I was brought up to believe that if a job was worth doing, it was worth doing properly. From the time that the bill which became the Licensing (Scotland) Act 2005 was published, licensing lawyers unanimously condemned the transfer provisions as unworkable. This flaw was shamefully overlooked in both of the subsequent acts and, astonishingly, was omitted from the Air Weapons and Licensing (Scotland) Bill. The Law Society’s Licensing Sub-Committee is not fobbed off lightly and continued to press the point. For once there is some good news; however, before we start the dancing in the streets of Raith and elsewhere, read on.

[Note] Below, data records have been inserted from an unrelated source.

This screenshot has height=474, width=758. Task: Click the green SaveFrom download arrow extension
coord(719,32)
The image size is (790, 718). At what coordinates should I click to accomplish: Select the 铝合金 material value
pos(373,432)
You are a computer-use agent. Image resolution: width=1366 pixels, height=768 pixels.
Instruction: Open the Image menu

Let us begin with the positive. Section 34 is repealed, removing many anomalies surrounding insolvency and business transfer. It will still be necessary to make an application within 28 days of insolvency, death etc, but this may be made by anyone. Section 33 is largely amended under the heading Application for transfer of premises licence. The starting point will be that any person of 18 or over may apply for the transfer of a premises licence. Protections for the licence holder are provided. All applications must be accompanied by a written statement signed by the holder consenting to its transfer to the transferee or, if that is not practicable, a statement of the reasons for failure to obtain such written consent. There seems to be no provision for the consent to be signed by an agent, or for an electronic consent, which could pose problems where the licensee has left the country. What of a blanket consent obtained at the beginning of a lease? Must the precise identity of the transferee be specified?

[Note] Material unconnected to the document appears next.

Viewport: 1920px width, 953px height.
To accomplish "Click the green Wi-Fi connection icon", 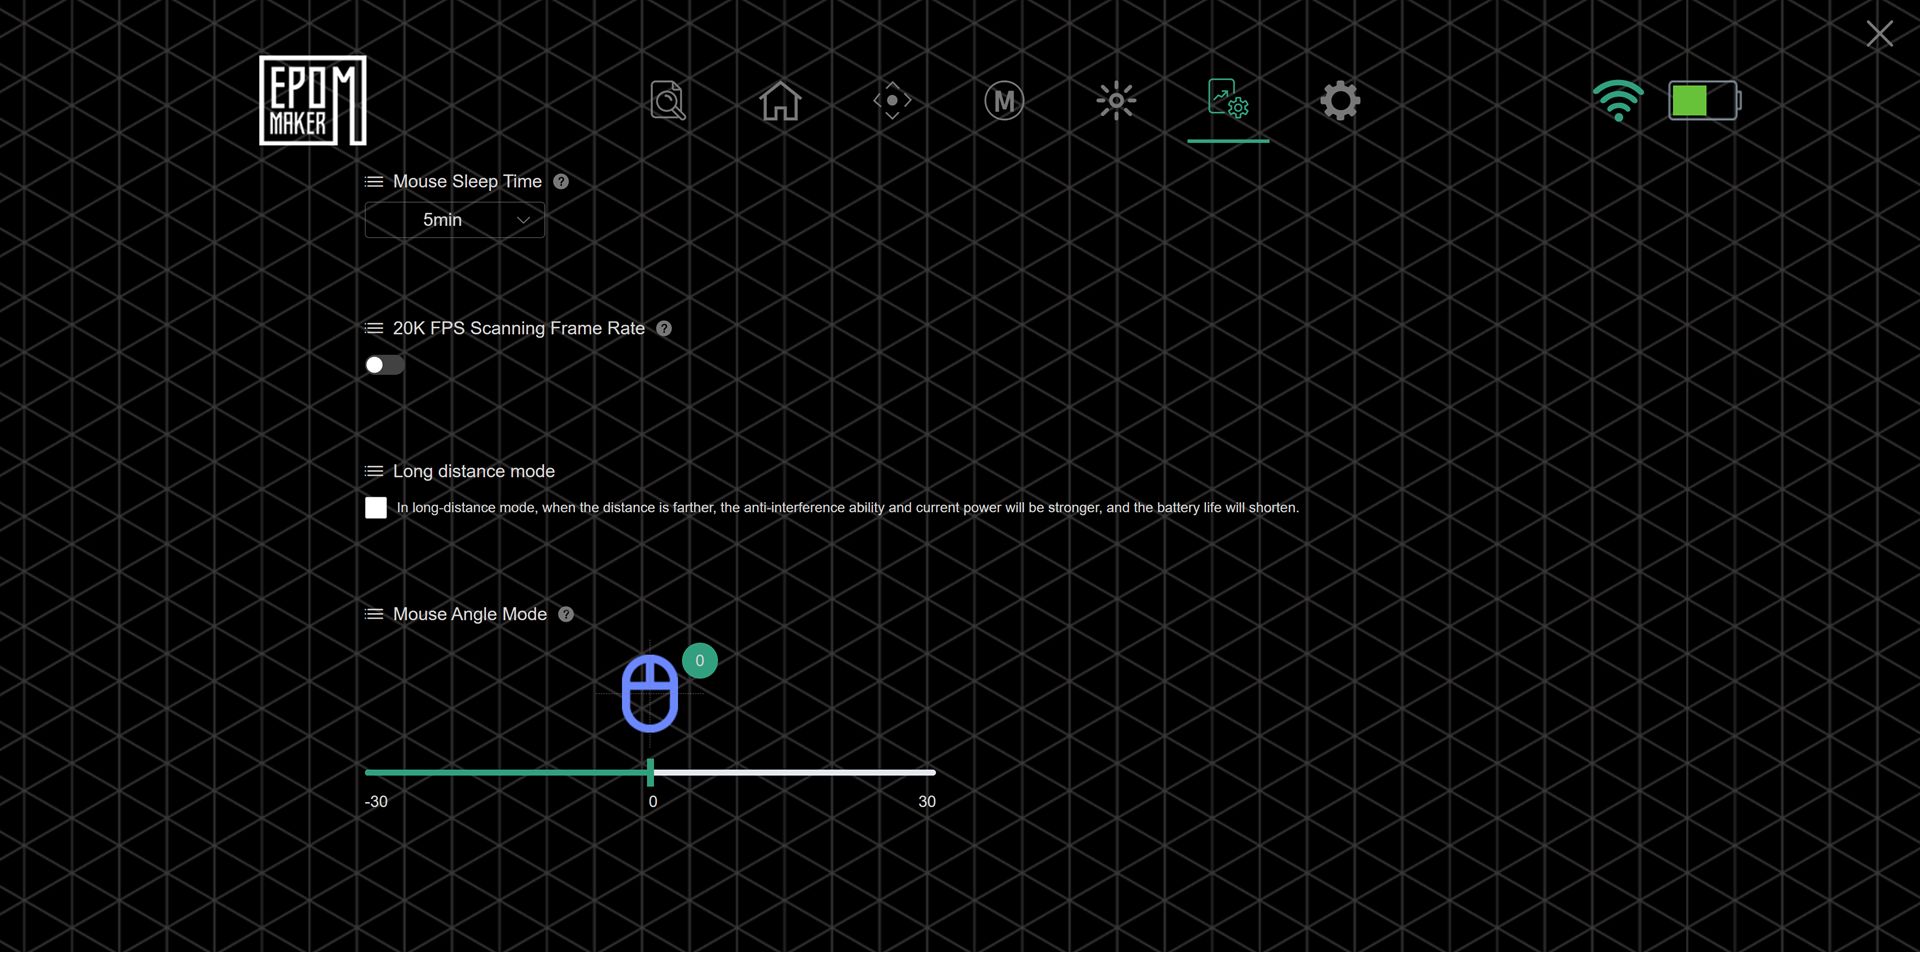I will coord(1618,100).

There will be a new section, 33A, which fails adequately to deal with the absence of consent. Section 33A(4) allows the Board to dispense with consent if satisfied that the transferee has taken all reasonable steps to contact the premises licence holder but has received no response (my emphasis). This is thoroughly unsatisfactory. What if an evicted tenant who clearly has no further right to occupy the premises simply refuses his consent? Or if an insolvency practitioner demands a premium for a consent? Or if, most frustratingly of all, the licensee sends an email saying, “fine by me”, but not a signed consent? In these circumstances the transferee has indeed received a response, but some boards may feel themselves obliged to refuse the application. In the absence of consent, a board must hold a hearing. That is reasonable, but no time limits are given. One can imagine significant delays.

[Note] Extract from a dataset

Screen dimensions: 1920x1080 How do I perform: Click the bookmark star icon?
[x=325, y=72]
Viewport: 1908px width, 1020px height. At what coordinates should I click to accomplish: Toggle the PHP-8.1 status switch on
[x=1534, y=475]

A further problem is that, even if a board decides to exercise a common sense approach, an existing licence holder will have a right of appeal against the decision to transfer his licence. All he will have to show is that he responded to the request to consent. While a licensing board may well be prepared to take a pragmatic approach, a Sheriff may well consider herself obliged to take a literal interpretation.

In non-controversial cases the problems of timing have not been addressed. Section 33(5) will remain in force, allowing the police 21 days to respond to an application for transfer. Where there is a conviction to be notified, the board must hold a hearing, even if there is no recommendation for refusal. That will apply even if there is a minor or irrelevant conviction (for example, a conviction under Health and Safety legislation where there is strict liability). Even if the applicant has an unblemished record, there is no provision for an instant, temporary transfer of licence. The new section 33(1A)(a) will allow the applicant to specify the date upon which the transfer is to take effect, but I do not read this as allowing a transfer to take place in advance of receipt of the police report. Commentators have highlighted the huge practical issues in the sale of packages of licensed premises. In Scotland, even in the days of a unified police force, the time taken to process applications varies widely. Where the package is a cross border one there will be stark contrast with the position in England, where an interim transfer is possible.

The Law Society’s proposed further amendments which would have dealt with these problems have been ignored. Conclusion? Some credit to the Government for agreeing at last that the job needed doing: a crying shame that it has failed to do it properly.